Look through the entries below and return all lines including the word "photo".
BEGIN DATASET EXCERPTS
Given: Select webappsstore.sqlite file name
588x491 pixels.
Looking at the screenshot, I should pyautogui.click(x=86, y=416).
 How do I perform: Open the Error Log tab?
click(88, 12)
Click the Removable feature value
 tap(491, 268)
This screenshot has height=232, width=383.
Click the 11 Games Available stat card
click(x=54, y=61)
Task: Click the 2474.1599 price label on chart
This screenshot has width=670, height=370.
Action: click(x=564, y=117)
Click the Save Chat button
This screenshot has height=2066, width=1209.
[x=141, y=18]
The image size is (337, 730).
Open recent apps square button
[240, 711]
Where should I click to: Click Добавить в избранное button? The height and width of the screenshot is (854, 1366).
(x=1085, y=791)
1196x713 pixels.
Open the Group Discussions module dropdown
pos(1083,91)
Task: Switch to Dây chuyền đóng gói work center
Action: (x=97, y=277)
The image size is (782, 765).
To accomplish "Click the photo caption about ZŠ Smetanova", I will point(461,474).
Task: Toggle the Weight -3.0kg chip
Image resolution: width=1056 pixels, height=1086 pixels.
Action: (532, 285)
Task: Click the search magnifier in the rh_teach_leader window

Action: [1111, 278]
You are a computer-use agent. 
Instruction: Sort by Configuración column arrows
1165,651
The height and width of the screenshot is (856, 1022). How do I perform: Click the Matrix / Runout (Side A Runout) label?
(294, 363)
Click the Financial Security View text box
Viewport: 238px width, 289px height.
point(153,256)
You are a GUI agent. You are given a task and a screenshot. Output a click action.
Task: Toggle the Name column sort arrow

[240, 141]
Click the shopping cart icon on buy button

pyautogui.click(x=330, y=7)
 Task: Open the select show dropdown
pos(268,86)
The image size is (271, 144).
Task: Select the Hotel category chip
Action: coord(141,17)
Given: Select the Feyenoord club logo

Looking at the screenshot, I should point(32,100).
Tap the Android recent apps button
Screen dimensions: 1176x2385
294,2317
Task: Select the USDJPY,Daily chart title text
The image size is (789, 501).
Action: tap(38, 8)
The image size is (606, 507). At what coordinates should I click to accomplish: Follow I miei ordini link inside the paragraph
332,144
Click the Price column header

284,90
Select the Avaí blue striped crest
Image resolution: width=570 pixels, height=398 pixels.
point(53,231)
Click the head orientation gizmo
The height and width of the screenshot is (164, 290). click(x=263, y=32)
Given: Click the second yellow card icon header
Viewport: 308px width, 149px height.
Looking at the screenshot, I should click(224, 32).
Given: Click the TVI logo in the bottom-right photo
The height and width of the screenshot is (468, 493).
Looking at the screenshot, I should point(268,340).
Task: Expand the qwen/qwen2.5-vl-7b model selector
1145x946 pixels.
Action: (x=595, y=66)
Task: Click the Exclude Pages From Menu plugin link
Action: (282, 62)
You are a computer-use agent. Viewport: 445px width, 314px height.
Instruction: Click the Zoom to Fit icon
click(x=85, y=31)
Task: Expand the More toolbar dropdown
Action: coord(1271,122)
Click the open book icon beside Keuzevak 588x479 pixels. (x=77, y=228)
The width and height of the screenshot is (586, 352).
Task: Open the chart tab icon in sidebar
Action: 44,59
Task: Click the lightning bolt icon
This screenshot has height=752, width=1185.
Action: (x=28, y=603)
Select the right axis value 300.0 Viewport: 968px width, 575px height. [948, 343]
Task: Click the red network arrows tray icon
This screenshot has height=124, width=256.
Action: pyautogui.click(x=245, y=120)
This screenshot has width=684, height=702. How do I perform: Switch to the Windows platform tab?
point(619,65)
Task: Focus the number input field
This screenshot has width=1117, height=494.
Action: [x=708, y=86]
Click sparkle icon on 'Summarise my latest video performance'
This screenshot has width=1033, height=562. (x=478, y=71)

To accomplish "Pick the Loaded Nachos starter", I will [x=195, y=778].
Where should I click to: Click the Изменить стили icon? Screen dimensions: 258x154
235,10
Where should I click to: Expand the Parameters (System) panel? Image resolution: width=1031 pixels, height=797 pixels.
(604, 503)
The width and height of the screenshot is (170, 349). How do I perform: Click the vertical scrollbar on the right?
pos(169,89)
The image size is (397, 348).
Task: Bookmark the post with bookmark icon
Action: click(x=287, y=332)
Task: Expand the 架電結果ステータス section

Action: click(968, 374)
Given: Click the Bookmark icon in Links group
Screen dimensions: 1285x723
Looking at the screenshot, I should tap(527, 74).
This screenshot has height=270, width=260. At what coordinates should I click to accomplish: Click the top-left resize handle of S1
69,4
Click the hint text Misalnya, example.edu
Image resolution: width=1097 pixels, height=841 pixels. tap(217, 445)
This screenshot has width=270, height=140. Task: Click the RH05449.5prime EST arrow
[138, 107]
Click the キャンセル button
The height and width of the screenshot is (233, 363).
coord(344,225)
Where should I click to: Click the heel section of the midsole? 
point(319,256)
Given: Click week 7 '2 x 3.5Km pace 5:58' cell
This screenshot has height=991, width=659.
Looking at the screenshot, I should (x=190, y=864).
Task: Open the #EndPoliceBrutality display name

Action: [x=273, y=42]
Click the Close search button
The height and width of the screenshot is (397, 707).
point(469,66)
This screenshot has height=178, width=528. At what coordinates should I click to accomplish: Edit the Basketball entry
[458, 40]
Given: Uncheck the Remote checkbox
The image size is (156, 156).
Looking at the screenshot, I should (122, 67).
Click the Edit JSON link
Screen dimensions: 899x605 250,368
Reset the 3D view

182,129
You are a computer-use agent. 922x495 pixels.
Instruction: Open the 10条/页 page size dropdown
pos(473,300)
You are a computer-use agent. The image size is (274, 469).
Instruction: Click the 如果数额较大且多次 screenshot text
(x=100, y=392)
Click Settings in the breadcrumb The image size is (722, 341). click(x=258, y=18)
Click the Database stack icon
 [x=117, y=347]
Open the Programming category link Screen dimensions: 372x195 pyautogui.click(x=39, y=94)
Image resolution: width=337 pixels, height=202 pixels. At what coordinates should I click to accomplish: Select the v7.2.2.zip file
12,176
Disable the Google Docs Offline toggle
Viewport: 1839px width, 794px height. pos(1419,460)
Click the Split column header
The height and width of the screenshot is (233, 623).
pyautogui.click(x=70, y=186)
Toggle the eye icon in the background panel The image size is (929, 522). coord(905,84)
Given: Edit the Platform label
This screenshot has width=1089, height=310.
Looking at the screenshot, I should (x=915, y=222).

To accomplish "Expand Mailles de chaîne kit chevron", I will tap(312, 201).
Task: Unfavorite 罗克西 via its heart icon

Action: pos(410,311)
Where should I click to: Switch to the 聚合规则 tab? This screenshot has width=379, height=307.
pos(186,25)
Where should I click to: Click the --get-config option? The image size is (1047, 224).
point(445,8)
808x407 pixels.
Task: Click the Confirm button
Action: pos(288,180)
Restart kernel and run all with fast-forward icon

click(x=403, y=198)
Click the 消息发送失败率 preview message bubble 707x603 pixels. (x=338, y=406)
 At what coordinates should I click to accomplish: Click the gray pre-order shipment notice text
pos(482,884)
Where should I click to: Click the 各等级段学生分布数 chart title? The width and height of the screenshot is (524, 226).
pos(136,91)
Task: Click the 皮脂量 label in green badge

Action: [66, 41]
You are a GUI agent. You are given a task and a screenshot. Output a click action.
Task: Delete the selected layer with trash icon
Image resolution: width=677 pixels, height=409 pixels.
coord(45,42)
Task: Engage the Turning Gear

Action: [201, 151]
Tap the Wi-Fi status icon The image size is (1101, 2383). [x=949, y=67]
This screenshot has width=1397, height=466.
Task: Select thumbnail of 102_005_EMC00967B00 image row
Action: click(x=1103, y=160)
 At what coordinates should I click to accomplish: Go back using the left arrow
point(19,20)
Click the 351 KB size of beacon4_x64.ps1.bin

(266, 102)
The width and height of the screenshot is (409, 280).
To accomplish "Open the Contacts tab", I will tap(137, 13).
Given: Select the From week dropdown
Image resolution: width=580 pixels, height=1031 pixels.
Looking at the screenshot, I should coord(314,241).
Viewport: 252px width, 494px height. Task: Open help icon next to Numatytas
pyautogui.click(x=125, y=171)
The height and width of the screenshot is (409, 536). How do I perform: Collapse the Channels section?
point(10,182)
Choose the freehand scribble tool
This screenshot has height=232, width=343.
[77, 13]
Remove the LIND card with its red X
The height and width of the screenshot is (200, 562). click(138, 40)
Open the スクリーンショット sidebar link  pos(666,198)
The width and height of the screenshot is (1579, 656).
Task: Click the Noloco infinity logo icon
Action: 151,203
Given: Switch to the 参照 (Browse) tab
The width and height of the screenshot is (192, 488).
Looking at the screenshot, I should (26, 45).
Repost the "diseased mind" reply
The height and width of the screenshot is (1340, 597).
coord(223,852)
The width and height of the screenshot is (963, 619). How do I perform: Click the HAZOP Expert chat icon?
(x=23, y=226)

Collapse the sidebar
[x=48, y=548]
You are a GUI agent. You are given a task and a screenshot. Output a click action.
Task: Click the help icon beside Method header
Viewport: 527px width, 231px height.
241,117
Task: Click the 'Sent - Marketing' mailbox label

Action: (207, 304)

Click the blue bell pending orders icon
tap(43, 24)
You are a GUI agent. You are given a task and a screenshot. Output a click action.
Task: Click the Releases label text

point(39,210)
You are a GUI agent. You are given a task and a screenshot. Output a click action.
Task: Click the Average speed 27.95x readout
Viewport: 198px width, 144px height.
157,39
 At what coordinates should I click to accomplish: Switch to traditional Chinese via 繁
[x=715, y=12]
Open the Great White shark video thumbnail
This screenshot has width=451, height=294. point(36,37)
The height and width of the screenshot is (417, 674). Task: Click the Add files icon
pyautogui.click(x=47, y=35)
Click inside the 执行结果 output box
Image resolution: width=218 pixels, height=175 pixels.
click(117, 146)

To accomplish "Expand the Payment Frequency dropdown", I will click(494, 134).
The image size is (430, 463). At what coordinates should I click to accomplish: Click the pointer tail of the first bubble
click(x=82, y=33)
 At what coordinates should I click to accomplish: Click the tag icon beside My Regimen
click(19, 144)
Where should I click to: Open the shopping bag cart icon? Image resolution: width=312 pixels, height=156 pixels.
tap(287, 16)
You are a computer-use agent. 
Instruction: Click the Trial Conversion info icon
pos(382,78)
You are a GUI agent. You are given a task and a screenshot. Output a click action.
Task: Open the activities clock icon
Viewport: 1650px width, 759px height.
END DATASET EXCERPTS
RESULT BELOW:
To accomplish "Click the photo caption about ZŠ Smetanova", I will point(461,474).
Given: Click the TVI logo in the bottom-right photo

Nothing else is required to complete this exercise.